A bank that agrees to open the accounts would have to match every dollar deposited, up to $500. However, 90% of the bank's contributions, up to $100 million, would be tax-deductible.

Other contributors, like private foundations, could also match deposits but would receive only a 50% tax credit, up to $500 per account or $10 million overall.

Depositors could make withdrawals to buy a house, start a business, or pay tuition, and they would be required to complete a financial planning course.

The legislation is part of the Community Renewal and New Markets Empowerment Package, which is designed to increase access to financial services. In May, President Clinton and House Speaker J. Dennis Hastert endorsed a comparable House package, labeled the New Markets Initiative, but that program did not include individual development accounts.

Banking organizations and institutions are still learning about the legislation, but some officers said it could be an opportunity to increase deposits.

"Anything that creates a potential customer relationship and can bring money into banks is always good," said Tom Sheehan, president of Grafton State Bank in Wisconsin. "The only concern I have is the amount of paperwork or the regulatory burden that would accompany legislation."

Leon Peace, legislative counsel for the American Bankers Association, said the legislation "has been gaining momentum over the last week or two. We're active in trying to get behind it if we can, but we're still looking at specifics."

"We support any proposal to increase savings among the American people,'' said Steve Bartlett, president of the Financial Services Roundtable. But, he said, "financial institutions should not be expected to subsidize legislation. The government should provide matching funds."

Similar programs exist in 250 communities nationwide. In 1997 the Corporation for Enterprise Development, a private group that promotes consumer asset-building, began a six-year pilot program to design, organize, and implement Downpayments on the American Dream Policy Demonstration, or ADD accounts.

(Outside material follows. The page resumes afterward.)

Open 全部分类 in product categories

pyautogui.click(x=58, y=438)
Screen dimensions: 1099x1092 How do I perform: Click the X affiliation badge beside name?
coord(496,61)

Funded by state and local governments and private foundations, the program is working with 13 banks, credit unions, and community groups to recruit and administer the accounts.

Bankers involved in the trial programs said individual development accounts make sense.

"The public discourse has shifted from community development to helping people develop their own assets. These programs do that," said Janet Thompson, vice president of community reinvestment at Citigroup, which runs development account programs through several nonprofit organizations. The implementation was not hard, she said. "It just required people working at the customer level to adapt existing accounts to fit different needs."

Citigroup is counting on the program's customers to continue using the bank, Ms. Thompson said. "When they are ready to buy a house, we hope they come to us for a mortgage, or when they are looking to start a small business, they come here for a line of credit."

Bank of Oklahoma, which runs the largest ADD program as well as its own such accounts, is happy with the results.

"We're not making money now, but one day we will," said Vicki Peters, vice president of community development. After the participants withdraw their money, "we hope to be their bank of choice."

Banks providing retail banking through these accounts can receive credit under the Community Reinvestment Act service test. Those offering matching dollars or helping to fund programs can get credit under the CRA investment test.